Produce a word-for-word copy of the data below.

(Pixel coordinate grounding data)
===

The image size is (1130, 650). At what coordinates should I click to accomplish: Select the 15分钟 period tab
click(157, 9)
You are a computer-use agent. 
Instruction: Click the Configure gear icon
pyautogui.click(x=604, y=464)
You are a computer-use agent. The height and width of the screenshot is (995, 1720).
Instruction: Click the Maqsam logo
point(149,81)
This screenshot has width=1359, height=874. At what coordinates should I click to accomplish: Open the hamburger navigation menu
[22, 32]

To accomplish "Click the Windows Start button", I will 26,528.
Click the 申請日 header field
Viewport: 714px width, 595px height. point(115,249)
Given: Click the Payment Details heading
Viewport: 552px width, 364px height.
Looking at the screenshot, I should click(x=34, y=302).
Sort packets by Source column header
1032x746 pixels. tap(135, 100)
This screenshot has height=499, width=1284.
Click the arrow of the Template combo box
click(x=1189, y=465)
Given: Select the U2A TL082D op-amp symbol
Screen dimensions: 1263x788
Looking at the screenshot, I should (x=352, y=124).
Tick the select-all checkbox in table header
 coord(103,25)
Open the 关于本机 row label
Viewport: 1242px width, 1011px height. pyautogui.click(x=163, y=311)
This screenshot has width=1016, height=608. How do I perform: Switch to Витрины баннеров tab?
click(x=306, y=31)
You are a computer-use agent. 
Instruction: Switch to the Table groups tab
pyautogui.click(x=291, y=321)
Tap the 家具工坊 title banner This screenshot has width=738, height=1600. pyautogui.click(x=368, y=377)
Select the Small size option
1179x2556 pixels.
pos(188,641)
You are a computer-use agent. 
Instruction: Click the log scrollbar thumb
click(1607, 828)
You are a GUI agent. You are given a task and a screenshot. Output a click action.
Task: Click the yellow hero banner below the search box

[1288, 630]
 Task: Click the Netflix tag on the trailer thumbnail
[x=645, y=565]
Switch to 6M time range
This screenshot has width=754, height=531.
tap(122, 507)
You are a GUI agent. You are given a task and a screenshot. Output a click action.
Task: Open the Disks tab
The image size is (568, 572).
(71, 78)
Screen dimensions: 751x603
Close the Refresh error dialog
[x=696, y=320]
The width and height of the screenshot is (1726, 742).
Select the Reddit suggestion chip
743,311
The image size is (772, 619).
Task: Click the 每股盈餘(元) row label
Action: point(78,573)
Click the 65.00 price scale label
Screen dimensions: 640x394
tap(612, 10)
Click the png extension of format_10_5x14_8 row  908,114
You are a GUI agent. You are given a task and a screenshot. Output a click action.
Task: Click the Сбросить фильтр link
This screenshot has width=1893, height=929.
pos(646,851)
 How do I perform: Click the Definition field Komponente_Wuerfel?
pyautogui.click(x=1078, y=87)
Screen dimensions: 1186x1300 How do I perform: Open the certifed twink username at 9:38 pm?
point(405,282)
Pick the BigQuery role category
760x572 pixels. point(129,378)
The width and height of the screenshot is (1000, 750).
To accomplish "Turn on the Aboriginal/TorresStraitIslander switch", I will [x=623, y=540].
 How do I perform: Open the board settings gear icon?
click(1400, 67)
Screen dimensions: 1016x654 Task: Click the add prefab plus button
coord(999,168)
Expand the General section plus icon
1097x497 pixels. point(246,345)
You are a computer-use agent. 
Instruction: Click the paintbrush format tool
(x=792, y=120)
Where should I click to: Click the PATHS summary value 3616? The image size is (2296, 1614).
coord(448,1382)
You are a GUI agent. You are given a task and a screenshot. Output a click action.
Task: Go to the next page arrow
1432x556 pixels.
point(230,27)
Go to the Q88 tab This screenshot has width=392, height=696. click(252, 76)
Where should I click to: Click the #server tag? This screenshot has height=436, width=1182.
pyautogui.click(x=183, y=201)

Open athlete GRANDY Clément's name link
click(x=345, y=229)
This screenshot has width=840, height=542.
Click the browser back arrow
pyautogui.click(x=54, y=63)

===

— Task solution —
The image size is (1130, 650). At what coordinates should I click to accomplish: Select the 15分钟 period tab
click(157, 9)
You are a computer-use agent. 
Instruction: Click the Configure gear icon
pyautogui.click(x=604, y=464)
You are a computer-use agent. The height and width of the screenshot is (995, 1720).
Instruction: Click the Maqsam logo
point(149,81)
This screenshot has width=1359, height=874. At what coordinates should I click to accomplish: Open the hamburger navigation menu
[22, 32]

To accomplish "Click the Windows Start button", I will 26,528.
Click the 申請日 header field
Viewport: 714px width, 595px height. point(115,249)
Given: Click the Payment Details heading
Viewport: 552px width, 364px height.
Looking at the screenshot, I should click(x=34, y=302).
Sort packets by Source column header
1032x746 pixels. tap(135, 100)
This screenshot has height=499, width=1284.
Click the arrow of the Template combo box
click(x=1189, y=465)
Given: Select the U2A TL082D op-amp symbol
Screen dimensions: 1263x788
Looking at the screenshot, I should (x=352, y=124).
Tick the select-all checkbox in table header
 coord(103,25)
Open the 关于本机 row label
Viewport: 1242px width, 1011px height. pyautogui.click(x=163, y=311)
This screenshot has width=1016, height=608. How do I perform: Switch to Витрины баннеров tab?
click(x=306, y=31)
You are a computer-use agent. 
Instruction: Switch to the Table groups tab
pyautogui.click(x=291, y=321)
Tap the 家具工坊 title banner This screenshot has width=738, height=1600. pyautogui.click(x=368, y=377)
Select the Small size option
1179x2556 pixels.
pos(188,641)
You are a computer-use agent. 
Instruction: Click the log scrollbar thumb
click(1607, 828)
You are a GUI agent. You are given a task and a screenshot. Output a click action.
Task: Click the yellow hero banner below the search box

[1288, 630]
 Task: Click the Netflix tag on the trailer thumbnail
[x=645, y=565]
Switch to 6M time range
This screenshot has width=754, height=531.
tap(122, 507)
You are a GUI agent. You are given a task and a screenshot. Output a click action.
Task: Open the Disks tab
The image size is (568, 572).
(71, 78)
Screen dimensions: 751x603
Close the Refresh error dialog
[x=696, y=320]
The width and height of the screenshot is (1726, 742).
Select the Reddit suggestion chip
743,311
The image size is (772, 619).
Task: Click the 每股盈餘(元) row label
Action: point(78,573)
Click the 65.00 price scale label
Screen dimensions: 640x394
tap(612, 10)
Click the png extension of format_10_5x14_8 row  908,114
You are a GUI agent. You are given a task and a screenshot. Output a click action.
Task: Click the Сбросить фильтр link
This screenshot has width=1893, height=929.
pos(646,851)
 How do I perform: Click the Definition field Komponente_Wuerfel?
pyautogui.click(x=1078, y=87)
Screen dimensions: 1186x1300 How do I perform: Open the certifed twink username at 9:38 pm?
point(405,282)
Pick the BigQuery role category
760x572 pixels. point(129,378)
The width and height of the screenshot is (1000, 750).
To accomplish "Turn on the Aboriginal/TorresStraitIslander switch", I will [x=623, y=540].
 How do I perform: Open the board settings gear icon?
click(1400, 67)
Screen dimensions: 1016x654 Task: Click the add prefab plus button
coord(999,168)
Expand the General section plus icon
1097x497 pixels. point(246,345)
You are a computer-use agent. 
Instruction: Click the paintbrush format tool
(x=792, y=120)
Where should I click to: Click the PATHS summary value 3616? The image size is (2296, 1614).
coord(448,1382)
You are a GUI agent. You are given a task and a screenshot. Output a click action.
Task: Go to the next page arrow
1432x556 pixels.
point(230,27)
Go to the Q88 tab This screenshot has width=392, height=696. click(252, 76)
Where should I click to: Click the #server tag? This screenshot has height=436, width=1182.
pyautogui.click(x=183, y=201)

Open athlete GRANDY Clément's name link
click(x=345, y=229)
This screenshot has width=840, height=542.
Click the browser back arrow
pyautogui.click(x=54, y=63)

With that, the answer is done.